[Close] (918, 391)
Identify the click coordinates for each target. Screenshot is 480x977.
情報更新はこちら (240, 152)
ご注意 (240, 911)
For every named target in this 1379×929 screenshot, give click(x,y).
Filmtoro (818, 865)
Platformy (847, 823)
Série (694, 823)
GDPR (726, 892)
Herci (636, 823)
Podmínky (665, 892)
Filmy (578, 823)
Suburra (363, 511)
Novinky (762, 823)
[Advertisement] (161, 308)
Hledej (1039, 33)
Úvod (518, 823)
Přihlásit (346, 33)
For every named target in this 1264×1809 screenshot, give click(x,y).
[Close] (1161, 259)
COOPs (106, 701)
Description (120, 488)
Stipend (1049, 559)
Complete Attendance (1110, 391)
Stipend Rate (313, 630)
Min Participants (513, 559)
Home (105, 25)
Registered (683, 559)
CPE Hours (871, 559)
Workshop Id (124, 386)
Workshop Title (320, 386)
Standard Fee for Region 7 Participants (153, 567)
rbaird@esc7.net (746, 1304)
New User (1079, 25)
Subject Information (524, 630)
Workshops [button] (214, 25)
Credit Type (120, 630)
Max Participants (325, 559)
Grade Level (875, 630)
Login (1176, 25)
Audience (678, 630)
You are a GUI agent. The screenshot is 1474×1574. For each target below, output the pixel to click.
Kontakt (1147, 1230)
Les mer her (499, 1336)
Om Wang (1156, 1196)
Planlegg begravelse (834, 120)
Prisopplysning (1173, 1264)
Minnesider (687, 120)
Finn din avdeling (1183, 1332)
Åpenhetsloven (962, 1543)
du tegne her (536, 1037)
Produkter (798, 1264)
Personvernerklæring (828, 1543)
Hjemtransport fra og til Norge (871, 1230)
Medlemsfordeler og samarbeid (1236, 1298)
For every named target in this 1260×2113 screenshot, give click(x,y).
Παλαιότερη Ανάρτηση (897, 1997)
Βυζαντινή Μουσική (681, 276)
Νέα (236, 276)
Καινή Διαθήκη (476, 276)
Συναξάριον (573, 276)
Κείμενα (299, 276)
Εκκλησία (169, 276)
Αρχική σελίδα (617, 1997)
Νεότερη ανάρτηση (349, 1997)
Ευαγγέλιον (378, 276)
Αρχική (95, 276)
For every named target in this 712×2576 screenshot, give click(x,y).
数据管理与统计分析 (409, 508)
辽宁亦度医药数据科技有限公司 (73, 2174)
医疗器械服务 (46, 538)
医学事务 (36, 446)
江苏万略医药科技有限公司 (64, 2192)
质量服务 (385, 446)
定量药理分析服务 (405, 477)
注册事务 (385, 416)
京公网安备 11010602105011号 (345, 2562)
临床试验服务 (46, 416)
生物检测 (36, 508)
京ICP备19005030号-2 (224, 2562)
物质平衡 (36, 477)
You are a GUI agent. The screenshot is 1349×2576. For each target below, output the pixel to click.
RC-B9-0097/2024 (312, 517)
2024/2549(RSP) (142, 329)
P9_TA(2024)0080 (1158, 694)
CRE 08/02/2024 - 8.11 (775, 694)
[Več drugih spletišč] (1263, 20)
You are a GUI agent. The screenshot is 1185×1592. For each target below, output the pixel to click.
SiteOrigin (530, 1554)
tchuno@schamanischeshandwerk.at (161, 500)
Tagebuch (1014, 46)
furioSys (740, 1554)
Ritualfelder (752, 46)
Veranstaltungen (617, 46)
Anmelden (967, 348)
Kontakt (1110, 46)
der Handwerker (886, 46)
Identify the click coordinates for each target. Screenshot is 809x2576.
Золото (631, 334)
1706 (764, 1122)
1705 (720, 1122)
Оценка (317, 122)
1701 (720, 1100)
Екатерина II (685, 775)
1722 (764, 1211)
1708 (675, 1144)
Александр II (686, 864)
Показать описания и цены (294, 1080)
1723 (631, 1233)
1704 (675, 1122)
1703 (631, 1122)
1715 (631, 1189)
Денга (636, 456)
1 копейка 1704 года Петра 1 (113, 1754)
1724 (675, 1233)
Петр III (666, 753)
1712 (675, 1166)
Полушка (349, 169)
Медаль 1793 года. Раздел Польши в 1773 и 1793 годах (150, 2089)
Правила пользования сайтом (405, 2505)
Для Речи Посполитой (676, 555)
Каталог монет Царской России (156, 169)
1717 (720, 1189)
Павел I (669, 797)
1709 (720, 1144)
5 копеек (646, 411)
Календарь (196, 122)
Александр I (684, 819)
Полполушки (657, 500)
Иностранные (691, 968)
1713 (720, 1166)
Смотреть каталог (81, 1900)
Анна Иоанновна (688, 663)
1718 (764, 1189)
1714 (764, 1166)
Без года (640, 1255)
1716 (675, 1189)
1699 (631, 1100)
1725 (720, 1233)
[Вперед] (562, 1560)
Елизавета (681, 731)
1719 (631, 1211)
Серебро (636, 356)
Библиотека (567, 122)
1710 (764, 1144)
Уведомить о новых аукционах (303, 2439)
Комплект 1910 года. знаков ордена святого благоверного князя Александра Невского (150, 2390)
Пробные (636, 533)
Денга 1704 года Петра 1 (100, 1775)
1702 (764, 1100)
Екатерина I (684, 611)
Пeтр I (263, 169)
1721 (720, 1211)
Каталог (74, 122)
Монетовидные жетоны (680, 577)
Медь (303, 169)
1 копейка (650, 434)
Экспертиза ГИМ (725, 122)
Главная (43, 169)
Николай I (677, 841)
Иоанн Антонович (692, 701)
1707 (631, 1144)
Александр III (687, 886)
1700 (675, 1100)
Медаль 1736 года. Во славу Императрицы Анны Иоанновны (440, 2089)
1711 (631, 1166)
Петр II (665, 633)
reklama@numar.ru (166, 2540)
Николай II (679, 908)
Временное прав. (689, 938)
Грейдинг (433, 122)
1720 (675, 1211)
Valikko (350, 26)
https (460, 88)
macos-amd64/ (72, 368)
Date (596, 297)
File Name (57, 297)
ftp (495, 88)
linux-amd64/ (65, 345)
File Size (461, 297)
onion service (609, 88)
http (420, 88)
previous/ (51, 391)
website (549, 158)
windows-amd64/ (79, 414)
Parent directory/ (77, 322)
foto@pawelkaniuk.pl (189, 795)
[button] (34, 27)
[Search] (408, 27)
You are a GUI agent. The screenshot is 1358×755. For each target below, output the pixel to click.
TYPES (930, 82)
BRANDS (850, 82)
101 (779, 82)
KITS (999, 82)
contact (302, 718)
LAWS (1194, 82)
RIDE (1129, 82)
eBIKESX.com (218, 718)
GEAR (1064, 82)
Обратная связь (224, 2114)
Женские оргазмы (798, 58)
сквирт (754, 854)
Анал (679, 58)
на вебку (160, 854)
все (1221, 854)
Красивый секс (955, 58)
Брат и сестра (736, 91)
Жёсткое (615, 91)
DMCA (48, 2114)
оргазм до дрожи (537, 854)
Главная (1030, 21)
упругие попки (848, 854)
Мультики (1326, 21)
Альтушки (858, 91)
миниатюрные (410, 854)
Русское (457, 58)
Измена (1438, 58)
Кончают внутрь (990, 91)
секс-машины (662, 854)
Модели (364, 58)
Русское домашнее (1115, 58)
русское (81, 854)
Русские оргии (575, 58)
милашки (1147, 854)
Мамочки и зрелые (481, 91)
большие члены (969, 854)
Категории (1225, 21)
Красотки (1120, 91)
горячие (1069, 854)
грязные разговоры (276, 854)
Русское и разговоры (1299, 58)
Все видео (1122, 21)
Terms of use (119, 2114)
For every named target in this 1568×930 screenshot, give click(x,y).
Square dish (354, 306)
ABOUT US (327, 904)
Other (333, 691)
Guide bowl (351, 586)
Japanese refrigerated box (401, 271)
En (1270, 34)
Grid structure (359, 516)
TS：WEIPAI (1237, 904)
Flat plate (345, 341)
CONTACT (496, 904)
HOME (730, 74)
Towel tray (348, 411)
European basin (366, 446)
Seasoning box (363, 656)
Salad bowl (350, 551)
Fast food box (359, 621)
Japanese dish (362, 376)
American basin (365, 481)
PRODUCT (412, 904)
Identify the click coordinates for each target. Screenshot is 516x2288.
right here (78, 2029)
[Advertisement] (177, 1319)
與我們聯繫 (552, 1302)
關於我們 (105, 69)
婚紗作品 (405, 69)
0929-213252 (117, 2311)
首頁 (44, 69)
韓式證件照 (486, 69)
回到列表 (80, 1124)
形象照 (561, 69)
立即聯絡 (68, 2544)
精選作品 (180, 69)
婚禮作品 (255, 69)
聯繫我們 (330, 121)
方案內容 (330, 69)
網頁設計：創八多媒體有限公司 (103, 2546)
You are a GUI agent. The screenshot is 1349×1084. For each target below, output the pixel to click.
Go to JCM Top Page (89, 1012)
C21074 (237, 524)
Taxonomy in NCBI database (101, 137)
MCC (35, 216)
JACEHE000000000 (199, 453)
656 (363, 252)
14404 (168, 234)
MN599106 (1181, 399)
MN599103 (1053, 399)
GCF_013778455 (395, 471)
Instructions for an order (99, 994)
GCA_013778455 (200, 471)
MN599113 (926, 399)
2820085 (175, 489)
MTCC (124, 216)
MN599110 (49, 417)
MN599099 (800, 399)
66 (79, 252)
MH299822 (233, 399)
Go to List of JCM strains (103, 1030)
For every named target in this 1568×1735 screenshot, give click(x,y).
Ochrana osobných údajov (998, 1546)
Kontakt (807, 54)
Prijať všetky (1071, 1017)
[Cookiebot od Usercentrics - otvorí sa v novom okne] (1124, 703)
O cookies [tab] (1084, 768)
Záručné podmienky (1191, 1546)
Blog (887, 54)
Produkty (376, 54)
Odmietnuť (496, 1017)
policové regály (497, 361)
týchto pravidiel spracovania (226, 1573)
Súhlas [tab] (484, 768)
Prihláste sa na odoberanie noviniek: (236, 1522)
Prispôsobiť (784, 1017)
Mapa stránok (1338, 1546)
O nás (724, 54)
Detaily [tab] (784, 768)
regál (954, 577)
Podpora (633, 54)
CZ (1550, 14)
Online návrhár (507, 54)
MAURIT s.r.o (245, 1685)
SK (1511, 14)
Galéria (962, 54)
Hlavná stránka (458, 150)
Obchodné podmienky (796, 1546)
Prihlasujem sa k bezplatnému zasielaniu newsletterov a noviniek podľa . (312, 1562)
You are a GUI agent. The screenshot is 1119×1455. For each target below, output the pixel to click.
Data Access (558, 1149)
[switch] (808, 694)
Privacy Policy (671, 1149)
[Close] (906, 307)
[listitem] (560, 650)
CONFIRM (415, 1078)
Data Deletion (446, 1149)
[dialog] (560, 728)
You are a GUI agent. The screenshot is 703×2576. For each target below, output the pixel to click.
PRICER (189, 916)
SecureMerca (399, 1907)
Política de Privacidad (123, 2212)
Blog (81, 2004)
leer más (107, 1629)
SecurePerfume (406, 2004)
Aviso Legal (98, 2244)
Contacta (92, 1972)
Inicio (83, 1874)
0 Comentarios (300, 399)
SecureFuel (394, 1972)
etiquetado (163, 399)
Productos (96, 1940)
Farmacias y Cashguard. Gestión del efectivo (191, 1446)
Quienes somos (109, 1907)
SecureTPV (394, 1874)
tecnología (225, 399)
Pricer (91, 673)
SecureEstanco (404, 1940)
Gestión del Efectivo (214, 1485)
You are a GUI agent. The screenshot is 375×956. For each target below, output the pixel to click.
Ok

▶ Stated problem
Rewrite the rows from the line containing "聯繫我們 (330, 121)" through the line containing "regál (954, 577)", putting "Výrobky" in place of "Produkty" and leaving everything else unchanged.

▶ Response for this exercise
聯繫我們 (330, 121)
方案內容 (330, 69)
網頁設計：創八多媒體有限公司 (103, 2546)
You are a GUI agent. The screenshot is 1349×1084. For each target below, output the pixel to click.
Go to JCM Top Page (89, 1012)
C21074 (237, 524)
Taxonomy in NCBI database (101, 137)
MCC (35, 216)
JACEHE000000000 (199, 453)
656 (363, 252)
14404 (168, 234)
MN599106 (1181, 399)
MN599103 (1053, 399)
GCF_013778455 (395, 471)
Instructions for an order (99, 994)
GCA_013778455 (200, 471)
MN599113 (926, 399)
2820085 (175, 489)
MTCC (124, 216)
MN599110 (49, 417)
MN599099 (800, 399)
66 (79, 252)
MH299822 (233, 399)
Go to List of JCM strains (103, 1030)
For every named target in this 1568×1735 screenshot, give click(x,y).
Ochrana osobných údajov (998, 1546)
Kontakt (807, 54)
Prijať všetky (1071, 1017)
[Cookiebot od Usercentrics - otvorí sa v novom okne] (1124, 703)
O cookies [tab] (1084, 768)
Záručné podmienky (1191, 1546)
Blog (887, 54)
Výrobky (376, 54)
Odmietnuť (496, 1017)
policové regály (497, 361)
týchto pravidiel spracovania (226, 1573)
Súhlas [tab] (484, 768)
Prihláste sa na odoberanie noviniek: (236, 1522)
Prispôsobiť (784, 1017)
Mapa stránok (1338, 1546)
O nás (724, 54)
Detaily [tab] (784, 768)
regál (954, 577)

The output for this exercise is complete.